51 - Mycobacterial Infections Flashcards
(20 cards)
What are the mycobacterial diseases?
1 - Mycobacterium tuberculosis
Tuberculosis (TB)
2 - Mycobacterium avium complex (MAC) infections
- Pulmonary
- Disseminated
3 - Mycobacterium leprae
Leprosy
Describe the characteristics of mycobacteria
- Rod shaped
- May form filaments
- Lipid-rich cell walls (mycolic acids)
- Gram-stain poorly or not at all
- Acid-Fast Stain***
- Can replicate in macrophages
- Generally slow-growing
dormancy within granulomas (TB)
Describe the disease characteristics of M. tuberculosis (TB)
- Transmission through respiratory droplets.
- Primary disease is pulmonary.
- May become disseminated, particularly in immuno-suppressed patients.
- Most (~90%) infected individuals have latent infections (NOT active, NOT symptomatic)
Describe the symptoms of active TB
- general malaise
- fatigue
- fever
- chills
- night sweats
- wasting
- pulmonary insufficiency
- cough
- bloody sputum
Describe latent TB
- Inactive, contained tubercle bacilli in the body
- TST or blood test (IFN-g release) results usually positive
- Chest x-ray usually normal
- Sputum smears and cultures negative
- No symptoms
- Not infectious
- Not a case of TB
Describe active TB in the lungs
- Active, multiplying tubercle bacilli in the body
- TST or blood (IFN-g release) test results usually positive
- Chest x-ray usually abnormal
- Sputum smears and cultures may be positive
- Symptoms such as cough, fever, weight loss
- Often infectious before treatment
- A case of TB
What is it important to differentiate latent from active TB?
You choose different drugs for latent and active TB
What are the obstacles of TB treatment?
- Organism grows slowly
- Hard to kill when slow
- Organism remains viable but dormant
- Slow metabolism
- Rapid development of resistance
- Toxicity (non-compliance)
What are the solutions to TB treatment obstacles?

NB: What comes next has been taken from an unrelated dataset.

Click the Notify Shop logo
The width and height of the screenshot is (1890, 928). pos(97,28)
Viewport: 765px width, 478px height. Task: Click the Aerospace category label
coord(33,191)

- Regimens must contain multiple drugs to which the organism is susceptible.
- Combination therapy
- 3-4 drugs usually, long-term
- Drugs must be taken regularly.
- Drug therapy must continue for sufficient time.
- Direct observed therapy
What are the 5 different drug classes we will focus on today for TB?
- Isoniazid
- Rifamycin (rifampicin, rifabutin)
- Pyrazinamide
- Ethambutol
- Streptomycin
Describe the M. avium complex (MAC)
Includes
- M. avium
- M. intracellulare
- Others
What can MAC cause?
Can cause pulmonary disease in immuno-competent individuals, and disseminated disease in AIDS patients.
How is MAC acquired?
Acquired through the ingestion of contaminated food and water
- Primary method
- Organisms found in the environment
Acquired through respiratory droplets.
How common is leprosy?
- 300,000 cases globally
- less than 100 cases in U.S. each year.
- develops over decades
What are the two forms of leprosy?
- Lepromatous form
- Tuberculoid form
Describe the lepromatous form of leprosy
- disfiguring skin lesions
- nodules and plaques
- absence / poor cell mediated - immune response
- skin test negative
- large numbers of organisms in tissues
Describe the tuberculoid form of leprosy
- milder form
- hypopigmented plaques or macules
- strong cell mediated immune response
- skin test positive
- few organisms present
How do you treat leprosy?
- multidrug regimen
- dapsone, clofazimine, and rifampin
What is the therapy for leprosy?
therapy last for years
- 1-2 years for tuberculoid
- 5 years for lepromatous
What is important to remember about treating TB?
It is essential that at least two active antituberculosis agents always be used to treat active TB to prevent the emergence of drug resistance during therapy.